Jim Green

’I love to learn and think things through and take things to the next step. I’m always searching for how to make a contribution someplace,’ said Green, now CEO of Composite Software, San Mateo, Calif. ’You can’t rely on a single body of knowledge because it becomes obsolete so quickly. I learned operating systems, networking, distributed computing and integration. And I moved on from being an individual engineer to technical management to broader management. How many careers have I had? I don’t even know.’

Jim Green’s career has been one long progression.

In the 1980s, he helped create the modern-day LAN. While at Sun Microsystems in the early 1990s, he headed the team that developed the Common Object Request Broker Architecture (CORBA) specification. Widely considered the precursor of today’s service-oriented architecture, the CORBA effort showed that applications could comprise many parts, each residing on different machines. But if such distributed applications were to work, they would need to communicate.
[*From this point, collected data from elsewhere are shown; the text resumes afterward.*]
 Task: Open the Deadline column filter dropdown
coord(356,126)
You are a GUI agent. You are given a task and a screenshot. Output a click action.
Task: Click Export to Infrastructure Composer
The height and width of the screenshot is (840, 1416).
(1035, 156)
So in 1995, Green founded Active Software (later acquired by webMethods, Fairfax, Va.), which pioneered message brokers, adapters and the concept of loose coupling.

’Jim is constantly looking at opportunities to change or rethink computing paradigms in ways that will be beneficial to a broad constituency,’ said Kristin Weller Muhlner, webMethods’ executive vice president of product development, who has known Green for five years. ’He’s an introvert, yet he’s also a people person who enjoys walking the halls and ’creating trouble’—stopping by engineers’ desks, chit-chatting a bit and then throwing out a thought-provoking question. That can be inspirational.’

At 55, Green isn’t even close to slowing down.